Solved – Zero inflated negative binomial in Stata

count-datanegative-binomial-distributionzero inflation

I'm trying to fit a negative binomial model on overdispersed count data with a large number of zeros. I have two questions:

1) How do I know that I have an 'excess' number of zeros, and that I should use zero inflated negative binomial?
*note: my outcome variable is number of disease cases by week (total 520 weeks), and the outcome is stratified by sex(male, female), age(categorical variable, n=4) and district (n=3), such that I have 24 possible categories of counts by week (I did that to be able to include individual predictors in the count model)

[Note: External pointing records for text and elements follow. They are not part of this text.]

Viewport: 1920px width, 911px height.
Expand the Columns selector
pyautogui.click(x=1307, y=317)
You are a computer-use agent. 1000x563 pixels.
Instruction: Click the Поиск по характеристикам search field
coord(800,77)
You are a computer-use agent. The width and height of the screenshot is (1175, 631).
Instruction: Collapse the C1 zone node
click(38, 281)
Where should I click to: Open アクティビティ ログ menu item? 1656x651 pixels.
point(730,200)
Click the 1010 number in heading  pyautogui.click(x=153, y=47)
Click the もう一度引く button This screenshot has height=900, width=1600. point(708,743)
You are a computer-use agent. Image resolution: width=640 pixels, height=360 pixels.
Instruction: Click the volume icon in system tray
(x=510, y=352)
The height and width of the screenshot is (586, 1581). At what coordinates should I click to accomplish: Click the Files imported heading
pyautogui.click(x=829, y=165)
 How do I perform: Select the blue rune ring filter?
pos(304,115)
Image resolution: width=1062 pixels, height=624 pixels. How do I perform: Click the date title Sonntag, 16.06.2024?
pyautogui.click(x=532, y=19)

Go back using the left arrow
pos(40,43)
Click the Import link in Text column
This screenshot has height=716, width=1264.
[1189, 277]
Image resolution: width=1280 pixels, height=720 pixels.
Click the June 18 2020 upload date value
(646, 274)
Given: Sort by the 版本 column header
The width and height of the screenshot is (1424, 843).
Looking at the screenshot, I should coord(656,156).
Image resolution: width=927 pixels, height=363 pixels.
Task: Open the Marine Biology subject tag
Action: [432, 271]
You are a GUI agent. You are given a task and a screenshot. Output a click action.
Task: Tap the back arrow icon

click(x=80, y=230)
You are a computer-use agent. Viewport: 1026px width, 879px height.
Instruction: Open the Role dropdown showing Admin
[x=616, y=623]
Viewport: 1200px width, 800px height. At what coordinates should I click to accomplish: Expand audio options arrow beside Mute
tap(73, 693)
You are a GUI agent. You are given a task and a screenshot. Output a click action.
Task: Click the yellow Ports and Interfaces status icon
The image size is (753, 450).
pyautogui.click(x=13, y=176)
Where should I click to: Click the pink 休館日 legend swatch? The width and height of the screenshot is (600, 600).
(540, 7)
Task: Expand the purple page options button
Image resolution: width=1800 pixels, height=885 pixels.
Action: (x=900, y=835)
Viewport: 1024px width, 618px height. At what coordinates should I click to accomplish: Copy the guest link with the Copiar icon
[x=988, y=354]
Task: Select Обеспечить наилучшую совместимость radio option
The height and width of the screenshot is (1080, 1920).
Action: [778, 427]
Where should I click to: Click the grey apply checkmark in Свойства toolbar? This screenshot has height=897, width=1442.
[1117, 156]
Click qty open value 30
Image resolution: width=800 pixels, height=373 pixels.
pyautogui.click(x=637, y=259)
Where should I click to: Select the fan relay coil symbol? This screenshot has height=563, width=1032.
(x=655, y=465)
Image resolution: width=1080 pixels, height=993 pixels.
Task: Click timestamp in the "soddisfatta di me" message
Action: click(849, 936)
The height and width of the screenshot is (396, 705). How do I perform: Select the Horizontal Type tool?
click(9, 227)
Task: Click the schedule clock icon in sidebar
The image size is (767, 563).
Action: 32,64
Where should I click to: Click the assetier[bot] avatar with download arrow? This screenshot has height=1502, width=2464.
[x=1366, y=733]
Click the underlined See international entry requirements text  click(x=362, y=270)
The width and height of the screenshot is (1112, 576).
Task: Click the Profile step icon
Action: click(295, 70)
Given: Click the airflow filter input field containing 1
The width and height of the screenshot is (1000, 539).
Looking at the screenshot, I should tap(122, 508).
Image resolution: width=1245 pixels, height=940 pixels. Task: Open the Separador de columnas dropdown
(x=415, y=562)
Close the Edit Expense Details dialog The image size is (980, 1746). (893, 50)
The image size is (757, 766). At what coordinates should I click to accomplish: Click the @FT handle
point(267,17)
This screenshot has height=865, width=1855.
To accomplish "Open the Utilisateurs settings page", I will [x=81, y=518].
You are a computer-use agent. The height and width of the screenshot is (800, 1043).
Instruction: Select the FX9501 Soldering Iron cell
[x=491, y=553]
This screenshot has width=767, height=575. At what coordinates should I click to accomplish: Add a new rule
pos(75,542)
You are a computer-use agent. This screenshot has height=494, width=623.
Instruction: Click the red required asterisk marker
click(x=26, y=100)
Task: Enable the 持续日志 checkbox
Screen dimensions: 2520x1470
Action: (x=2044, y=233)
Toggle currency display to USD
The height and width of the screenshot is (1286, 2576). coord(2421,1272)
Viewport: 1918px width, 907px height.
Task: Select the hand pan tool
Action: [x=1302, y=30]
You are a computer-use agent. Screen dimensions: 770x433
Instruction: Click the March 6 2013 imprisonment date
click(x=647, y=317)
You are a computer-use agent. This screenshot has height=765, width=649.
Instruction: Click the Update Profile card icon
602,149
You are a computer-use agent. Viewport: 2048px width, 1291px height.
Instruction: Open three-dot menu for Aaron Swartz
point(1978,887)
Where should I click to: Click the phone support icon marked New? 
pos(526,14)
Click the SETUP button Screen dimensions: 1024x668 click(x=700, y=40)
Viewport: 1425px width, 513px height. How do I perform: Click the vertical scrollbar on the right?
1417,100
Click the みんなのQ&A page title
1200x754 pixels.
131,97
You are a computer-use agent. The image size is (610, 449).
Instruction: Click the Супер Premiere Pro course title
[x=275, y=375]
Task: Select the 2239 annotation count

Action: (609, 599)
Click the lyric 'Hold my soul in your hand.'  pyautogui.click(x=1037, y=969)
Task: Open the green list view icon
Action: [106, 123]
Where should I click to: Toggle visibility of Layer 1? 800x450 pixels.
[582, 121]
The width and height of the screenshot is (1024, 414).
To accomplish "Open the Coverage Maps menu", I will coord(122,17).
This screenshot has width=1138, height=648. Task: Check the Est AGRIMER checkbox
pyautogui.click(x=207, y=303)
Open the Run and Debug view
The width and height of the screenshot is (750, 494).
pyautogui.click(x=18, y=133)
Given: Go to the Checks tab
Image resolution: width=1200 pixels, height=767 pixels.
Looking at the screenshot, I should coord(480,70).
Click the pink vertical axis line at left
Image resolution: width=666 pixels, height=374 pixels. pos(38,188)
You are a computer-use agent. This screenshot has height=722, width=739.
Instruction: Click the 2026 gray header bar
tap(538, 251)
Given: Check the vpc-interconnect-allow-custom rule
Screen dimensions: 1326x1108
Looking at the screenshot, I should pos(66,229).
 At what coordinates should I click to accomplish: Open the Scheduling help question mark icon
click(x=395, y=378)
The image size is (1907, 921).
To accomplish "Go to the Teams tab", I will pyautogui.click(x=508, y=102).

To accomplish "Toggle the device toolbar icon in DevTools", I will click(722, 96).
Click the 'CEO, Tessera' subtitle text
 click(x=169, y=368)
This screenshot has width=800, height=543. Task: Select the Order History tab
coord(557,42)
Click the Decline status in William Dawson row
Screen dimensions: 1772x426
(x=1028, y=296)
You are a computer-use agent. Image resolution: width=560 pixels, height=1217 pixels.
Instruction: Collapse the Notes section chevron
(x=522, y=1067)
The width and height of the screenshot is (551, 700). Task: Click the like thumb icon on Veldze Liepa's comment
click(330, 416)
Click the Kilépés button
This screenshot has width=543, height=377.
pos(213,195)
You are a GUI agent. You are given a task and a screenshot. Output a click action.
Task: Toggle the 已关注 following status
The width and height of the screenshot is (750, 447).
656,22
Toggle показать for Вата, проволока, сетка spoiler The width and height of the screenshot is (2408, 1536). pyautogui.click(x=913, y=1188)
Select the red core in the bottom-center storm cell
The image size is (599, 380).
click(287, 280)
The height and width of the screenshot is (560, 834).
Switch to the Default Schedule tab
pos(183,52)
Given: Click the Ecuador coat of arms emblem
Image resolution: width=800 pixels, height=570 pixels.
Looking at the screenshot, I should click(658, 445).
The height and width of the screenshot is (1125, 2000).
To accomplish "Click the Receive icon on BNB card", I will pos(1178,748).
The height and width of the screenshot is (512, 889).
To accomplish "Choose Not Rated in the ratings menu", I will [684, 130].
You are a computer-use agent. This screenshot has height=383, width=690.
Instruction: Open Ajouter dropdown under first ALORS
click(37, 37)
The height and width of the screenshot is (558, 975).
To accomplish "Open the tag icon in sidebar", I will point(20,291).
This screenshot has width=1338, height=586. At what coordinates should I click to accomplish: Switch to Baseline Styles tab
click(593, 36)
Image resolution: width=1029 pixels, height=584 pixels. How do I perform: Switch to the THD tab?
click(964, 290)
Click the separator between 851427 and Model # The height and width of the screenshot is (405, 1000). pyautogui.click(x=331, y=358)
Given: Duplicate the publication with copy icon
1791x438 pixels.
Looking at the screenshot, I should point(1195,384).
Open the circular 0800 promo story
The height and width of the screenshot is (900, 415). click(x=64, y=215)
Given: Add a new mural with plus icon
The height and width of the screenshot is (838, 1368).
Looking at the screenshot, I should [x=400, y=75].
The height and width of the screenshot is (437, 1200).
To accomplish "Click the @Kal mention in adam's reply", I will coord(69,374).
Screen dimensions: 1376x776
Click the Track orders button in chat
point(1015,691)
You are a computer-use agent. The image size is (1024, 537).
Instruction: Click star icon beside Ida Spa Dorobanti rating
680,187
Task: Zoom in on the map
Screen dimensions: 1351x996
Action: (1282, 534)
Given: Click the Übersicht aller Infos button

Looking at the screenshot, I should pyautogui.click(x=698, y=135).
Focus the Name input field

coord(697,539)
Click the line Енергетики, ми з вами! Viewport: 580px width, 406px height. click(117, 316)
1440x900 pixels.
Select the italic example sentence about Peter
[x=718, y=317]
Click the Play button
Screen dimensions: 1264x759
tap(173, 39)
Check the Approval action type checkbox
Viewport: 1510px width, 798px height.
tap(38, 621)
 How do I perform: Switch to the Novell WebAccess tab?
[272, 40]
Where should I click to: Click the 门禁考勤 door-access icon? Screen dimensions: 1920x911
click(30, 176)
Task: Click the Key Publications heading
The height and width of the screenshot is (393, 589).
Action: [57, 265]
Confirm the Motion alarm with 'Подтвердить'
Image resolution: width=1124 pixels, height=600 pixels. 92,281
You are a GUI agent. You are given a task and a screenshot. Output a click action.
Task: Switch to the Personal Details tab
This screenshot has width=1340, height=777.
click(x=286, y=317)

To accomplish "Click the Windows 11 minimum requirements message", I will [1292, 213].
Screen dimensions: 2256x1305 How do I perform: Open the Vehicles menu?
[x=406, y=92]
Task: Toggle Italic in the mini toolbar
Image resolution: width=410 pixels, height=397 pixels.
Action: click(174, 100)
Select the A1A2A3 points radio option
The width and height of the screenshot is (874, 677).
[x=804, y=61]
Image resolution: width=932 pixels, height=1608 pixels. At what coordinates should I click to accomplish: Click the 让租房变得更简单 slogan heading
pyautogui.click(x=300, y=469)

2) How do I know which variables I should include in the 'inflation model'? Should I just include all predictors?

Best Answer

The idea of zero-inflated models in not that there are a lot of zeros in the dependent variable. Rather it is the idea that there are two separate processes in the data which can lead to an observation of zero. In one process, the observations do not participate in the count process - so could never have observed outcomes $Y_i \ne 0$ (call this the zero-inflation process). In the other, the observations do participate in the count process, but have a count of zero. This, clearly, could lead to an excess of zeroes, since there are two distinct processes for observing a zero.

For example, suppose I am interested in the number of times students in a high school who qualify for free lunch actually eat the school lunch. There could be two reasons that a student would have an observation of zero. First, they could have never turned in the form for free lunch, and thus, although they qualify, are never observed eating a free lunch. These students may eat school lunch a lot, but pay for it, so are never observed to eat free school lunch. Basically, they are unable to participate in the count process. Second, a student may qualify, complete the form, and be able every day to get a free lunch. But they have a zero because they bring lunch from home every day. These types of students can participate in the count process, and so the reason they have an observation of zero is totally different from that first group. The first group's observations are zero and cannot be non-zero. In the second group, some are zero, but could have been non-zero. Suppose, further, that we know student are less likely to complete their free lunch form as they get older. Thus, grade level is a good predictor of "zero-inflation" in this case.

For your data, you need to figure out if there are two processes leading to 0 disease cases by week, one in which only a zero is possible, and one in which zero is possible as part of a count process. I'm not sure what this might be in your case, but you know your data and can explore it to see if this is the case. If the zeros in your data are all a result of a count process (i.e., a case is zero, but could have been non-zero), then a zero inflation model is not appropriate. A regular negative binomial model is fine.

To your second question: From this discussion, it follows that you want to include variables that could predict the first zero process, the zero inflation process that leads to some cases only having 0 as a possible outcome. In the case of my example, I would include grade or age as a predictor of zero-inflation.